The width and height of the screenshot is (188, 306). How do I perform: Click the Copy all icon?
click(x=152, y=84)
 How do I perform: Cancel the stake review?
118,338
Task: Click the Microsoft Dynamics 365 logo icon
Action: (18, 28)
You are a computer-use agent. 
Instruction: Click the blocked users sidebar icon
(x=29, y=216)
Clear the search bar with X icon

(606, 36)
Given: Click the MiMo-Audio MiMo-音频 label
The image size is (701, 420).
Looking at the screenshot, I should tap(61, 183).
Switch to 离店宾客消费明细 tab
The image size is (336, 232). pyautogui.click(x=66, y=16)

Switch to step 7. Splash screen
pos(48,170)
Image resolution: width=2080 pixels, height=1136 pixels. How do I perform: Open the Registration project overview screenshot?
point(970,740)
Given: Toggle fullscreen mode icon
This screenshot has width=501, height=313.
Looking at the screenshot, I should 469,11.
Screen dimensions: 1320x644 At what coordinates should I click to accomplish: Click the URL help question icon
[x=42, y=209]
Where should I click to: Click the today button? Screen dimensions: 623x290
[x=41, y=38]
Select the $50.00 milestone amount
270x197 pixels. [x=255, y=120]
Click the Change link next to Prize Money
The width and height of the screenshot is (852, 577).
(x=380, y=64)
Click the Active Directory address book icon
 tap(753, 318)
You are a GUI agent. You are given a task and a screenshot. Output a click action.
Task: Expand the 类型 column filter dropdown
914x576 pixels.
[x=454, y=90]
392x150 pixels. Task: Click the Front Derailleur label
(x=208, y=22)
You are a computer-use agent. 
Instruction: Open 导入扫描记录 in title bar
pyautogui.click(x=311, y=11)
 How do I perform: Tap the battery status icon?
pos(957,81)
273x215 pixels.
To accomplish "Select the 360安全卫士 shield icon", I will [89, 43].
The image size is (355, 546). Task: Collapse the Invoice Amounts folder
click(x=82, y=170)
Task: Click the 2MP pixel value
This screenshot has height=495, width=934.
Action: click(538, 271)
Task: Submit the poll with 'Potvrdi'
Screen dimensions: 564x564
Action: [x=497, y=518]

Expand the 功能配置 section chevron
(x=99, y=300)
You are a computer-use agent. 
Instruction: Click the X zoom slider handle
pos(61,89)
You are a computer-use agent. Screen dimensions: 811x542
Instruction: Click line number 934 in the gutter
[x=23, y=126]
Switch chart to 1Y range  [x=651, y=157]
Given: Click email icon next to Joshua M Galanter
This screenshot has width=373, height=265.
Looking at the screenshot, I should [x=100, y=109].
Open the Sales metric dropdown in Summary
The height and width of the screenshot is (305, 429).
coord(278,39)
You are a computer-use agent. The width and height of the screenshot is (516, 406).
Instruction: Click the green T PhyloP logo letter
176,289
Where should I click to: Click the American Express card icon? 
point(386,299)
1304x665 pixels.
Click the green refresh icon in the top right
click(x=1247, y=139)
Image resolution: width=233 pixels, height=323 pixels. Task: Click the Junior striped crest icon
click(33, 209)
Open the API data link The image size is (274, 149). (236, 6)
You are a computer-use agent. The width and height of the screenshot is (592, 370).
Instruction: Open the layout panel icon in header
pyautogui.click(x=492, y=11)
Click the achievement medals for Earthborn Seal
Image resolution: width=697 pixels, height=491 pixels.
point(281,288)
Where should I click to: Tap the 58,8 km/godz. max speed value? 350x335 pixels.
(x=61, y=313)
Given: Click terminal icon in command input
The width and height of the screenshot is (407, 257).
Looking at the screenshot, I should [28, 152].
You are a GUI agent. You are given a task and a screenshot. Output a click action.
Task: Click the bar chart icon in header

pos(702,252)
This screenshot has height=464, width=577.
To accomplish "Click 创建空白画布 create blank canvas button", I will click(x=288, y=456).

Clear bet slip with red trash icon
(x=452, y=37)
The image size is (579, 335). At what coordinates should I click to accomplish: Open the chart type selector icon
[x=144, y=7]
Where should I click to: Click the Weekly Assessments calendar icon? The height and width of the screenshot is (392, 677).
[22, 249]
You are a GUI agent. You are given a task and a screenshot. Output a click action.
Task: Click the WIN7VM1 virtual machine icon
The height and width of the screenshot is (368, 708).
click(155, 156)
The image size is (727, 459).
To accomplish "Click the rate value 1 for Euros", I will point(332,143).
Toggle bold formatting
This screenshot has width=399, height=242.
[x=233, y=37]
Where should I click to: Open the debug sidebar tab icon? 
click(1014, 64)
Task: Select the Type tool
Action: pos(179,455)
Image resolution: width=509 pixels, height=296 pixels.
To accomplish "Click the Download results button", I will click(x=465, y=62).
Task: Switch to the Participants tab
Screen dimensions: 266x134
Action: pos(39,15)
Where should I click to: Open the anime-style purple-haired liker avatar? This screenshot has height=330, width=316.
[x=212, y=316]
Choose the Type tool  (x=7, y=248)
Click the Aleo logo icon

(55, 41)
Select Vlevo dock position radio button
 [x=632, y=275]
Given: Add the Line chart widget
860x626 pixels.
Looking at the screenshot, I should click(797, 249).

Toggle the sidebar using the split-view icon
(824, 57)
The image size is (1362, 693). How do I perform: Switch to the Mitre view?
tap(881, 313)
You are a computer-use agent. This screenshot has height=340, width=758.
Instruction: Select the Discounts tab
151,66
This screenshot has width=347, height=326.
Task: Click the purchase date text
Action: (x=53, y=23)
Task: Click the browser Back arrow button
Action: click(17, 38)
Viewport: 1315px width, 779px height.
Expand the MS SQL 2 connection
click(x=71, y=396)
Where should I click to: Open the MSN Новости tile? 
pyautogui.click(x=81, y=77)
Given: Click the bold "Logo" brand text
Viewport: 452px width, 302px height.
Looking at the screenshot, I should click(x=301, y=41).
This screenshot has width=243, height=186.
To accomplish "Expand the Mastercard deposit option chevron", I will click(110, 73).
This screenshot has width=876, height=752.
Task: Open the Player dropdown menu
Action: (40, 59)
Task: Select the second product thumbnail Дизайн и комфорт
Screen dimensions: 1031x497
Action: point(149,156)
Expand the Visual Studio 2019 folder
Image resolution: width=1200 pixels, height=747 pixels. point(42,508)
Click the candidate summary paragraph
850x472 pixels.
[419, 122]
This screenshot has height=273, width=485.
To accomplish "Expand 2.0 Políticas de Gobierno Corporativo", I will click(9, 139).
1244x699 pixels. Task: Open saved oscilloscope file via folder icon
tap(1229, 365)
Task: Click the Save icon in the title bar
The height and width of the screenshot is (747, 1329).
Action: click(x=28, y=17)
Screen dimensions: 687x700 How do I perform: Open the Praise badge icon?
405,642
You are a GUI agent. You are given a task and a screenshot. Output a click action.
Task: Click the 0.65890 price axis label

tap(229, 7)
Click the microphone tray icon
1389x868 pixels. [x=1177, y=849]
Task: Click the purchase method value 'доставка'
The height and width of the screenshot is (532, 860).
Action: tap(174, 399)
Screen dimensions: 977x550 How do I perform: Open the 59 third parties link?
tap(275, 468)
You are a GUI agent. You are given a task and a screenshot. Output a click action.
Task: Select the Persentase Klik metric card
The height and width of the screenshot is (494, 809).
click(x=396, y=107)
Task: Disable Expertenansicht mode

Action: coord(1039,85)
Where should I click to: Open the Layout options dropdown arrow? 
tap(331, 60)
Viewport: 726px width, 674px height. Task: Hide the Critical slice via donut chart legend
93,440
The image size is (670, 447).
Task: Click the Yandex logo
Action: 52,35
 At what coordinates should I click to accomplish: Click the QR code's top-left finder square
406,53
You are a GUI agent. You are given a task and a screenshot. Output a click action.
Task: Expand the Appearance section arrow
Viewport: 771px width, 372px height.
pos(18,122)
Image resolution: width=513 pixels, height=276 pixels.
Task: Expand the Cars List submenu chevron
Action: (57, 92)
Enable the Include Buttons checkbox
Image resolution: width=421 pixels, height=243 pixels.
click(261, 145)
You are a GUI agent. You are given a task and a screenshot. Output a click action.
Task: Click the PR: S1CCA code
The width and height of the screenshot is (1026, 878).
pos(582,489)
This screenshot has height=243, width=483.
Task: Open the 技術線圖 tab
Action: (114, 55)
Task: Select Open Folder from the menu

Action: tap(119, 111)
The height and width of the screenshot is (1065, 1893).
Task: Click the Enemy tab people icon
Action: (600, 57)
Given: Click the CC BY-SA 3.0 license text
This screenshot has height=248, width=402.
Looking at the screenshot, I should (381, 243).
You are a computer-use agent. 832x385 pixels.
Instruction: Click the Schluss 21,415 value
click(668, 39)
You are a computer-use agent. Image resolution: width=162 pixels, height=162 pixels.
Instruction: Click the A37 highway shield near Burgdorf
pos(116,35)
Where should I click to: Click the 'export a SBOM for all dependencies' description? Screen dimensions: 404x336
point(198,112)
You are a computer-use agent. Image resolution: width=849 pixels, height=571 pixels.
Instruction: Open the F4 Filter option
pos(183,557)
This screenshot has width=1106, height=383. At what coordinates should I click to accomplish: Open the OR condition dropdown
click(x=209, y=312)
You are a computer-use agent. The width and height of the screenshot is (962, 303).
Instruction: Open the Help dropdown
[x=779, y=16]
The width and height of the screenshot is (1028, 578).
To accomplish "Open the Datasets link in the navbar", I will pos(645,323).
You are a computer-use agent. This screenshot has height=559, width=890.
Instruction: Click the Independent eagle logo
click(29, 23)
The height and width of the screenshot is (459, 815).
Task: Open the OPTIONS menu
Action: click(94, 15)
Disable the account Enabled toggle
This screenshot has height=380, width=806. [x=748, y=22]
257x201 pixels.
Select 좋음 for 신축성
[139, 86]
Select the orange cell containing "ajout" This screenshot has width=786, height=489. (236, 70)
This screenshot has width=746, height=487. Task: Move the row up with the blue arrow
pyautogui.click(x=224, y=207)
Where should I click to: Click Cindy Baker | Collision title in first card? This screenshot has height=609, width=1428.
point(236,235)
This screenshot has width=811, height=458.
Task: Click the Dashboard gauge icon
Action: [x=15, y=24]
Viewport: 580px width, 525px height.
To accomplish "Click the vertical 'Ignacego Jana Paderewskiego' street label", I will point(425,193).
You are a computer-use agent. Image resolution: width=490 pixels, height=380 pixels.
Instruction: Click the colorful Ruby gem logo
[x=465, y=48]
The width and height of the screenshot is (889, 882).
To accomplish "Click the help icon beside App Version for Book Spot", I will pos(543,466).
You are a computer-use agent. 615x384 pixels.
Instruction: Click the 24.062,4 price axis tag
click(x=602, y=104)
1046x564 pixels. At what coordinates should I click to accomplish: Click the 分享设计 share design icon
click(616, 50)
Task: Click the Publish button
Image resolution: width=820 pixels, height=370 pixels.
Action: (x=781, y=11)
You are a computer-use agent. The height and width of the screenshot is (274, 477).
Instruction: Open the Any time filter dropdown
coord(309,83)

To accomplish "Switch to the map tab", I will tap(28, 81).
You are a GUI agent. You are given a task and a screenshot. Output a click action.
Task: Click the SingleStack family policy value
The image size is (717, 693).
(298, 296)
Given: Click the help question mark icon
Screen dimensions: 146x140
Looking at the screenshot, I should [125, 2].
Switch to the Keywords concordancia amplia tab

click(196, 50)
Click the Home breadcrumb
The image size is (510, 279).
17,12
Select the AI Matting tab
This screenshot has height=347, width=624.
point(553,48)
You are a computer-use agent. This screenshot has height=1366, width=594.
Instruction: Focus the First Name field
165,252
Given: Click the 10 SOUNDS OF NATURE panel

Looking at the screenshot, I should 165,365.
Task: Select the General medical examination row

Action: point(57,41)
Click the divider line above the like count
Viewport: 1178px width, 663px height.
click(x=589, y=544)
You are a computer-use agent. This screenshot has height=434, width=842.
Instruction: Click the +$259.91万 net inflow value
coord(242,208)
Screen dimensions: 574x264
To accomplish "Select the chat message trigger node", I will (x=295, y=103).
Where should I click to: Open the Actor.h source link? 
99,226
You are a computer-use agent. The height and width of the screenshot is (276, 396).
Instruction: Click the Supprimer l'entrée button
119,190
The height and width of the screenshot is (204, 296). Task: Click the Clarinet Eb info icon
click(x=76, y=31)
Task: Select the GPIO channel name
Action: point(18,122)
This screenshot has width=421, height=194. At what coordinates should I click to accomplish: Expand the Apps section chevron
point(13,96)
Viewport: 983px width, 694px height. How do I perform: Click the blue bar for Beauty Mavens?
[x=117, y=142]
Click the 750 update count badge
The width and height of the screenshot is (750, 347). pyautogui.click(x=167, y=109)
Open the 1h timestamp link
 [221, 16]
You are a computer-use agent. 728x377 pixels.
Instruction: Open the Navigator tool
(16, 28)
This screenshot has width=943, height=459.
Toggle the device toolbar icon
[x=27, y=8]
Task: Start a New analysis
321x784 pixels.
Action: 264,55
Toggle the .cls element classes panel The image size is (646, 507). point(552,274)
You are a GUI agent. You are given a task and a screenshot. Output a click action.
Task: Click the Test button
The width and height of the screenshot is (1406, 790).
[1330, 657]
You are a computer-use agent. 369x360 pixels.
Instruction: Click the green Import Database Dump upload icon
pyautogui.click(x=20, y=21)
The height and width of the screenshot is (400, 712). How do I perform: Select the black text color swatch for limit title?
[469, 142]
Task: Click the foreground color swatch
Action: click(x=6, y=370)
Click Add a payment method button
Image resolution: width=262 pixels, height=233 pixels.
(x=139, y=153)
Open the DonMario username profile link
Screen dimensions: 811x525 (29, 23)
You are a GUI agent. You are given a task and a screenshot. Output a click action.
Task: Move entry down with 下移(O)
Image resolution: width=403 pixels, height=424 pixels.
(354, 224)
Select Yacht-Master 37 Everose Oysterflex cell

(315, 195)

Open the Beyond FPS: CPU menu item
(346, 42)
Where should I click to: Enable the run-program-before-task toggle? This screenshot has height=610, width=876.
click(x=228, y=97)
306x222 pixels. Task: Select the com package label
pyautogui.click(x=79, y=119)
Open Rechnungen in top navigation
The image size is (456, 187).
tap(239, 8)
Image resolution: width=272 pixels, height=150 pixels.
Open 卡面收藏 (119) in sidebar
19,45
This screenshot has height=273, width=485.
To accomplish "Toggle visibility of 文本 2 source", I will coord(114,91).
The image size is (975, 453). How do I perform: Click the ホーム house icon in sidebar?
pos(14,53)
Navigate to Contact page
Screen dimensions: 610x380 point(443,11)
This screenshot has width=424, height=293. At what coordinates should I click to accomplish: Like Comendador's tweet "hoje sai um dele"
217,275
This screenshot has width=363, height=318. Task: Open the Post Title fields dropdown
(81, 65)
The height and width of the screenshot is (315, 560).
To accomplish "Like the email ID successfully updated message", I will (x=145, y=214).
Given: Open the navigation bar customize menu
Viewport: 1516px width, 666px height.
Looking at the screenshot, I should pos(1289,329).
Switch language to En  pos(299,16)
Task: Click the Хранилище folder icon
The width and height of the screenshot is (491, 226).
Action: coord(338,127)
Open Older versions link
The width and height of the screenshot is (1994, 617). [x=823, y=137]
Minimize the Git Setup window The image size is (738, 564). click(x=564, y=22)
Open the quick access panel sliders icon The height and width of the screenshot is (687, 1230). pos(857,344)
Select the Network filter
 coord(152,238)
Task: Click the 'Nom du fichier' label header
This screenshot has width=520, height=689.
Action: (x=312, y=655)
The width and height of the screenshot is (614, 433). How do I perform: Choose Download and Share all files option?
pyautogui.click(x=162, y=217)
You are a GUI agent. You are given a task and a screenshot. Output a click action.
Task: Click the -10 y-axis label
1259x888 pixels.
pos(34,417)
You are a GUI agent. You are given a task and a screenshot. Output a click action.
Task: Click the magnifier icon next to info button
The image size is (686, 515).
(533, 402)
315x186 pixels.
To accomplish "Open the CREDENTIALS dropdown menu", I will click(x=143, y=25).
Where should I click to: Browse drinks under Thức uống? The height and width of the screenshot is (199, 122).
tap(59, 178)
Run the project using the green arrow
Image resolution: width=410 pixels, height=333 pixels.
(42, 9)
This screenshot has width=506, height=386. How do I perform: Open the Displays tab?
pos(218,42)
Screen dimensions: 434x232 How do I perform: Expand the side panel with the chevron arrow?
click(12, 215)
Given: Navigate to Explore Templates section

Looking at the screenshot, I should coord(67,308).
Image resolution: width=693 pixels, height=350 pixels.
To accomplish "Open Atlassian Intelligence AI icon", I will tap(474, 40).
= = = = = = =
* **Problem to work on**
Please provide the number of lines in the listing above that contain the word "navigation", and nothing further.

* **Response**
2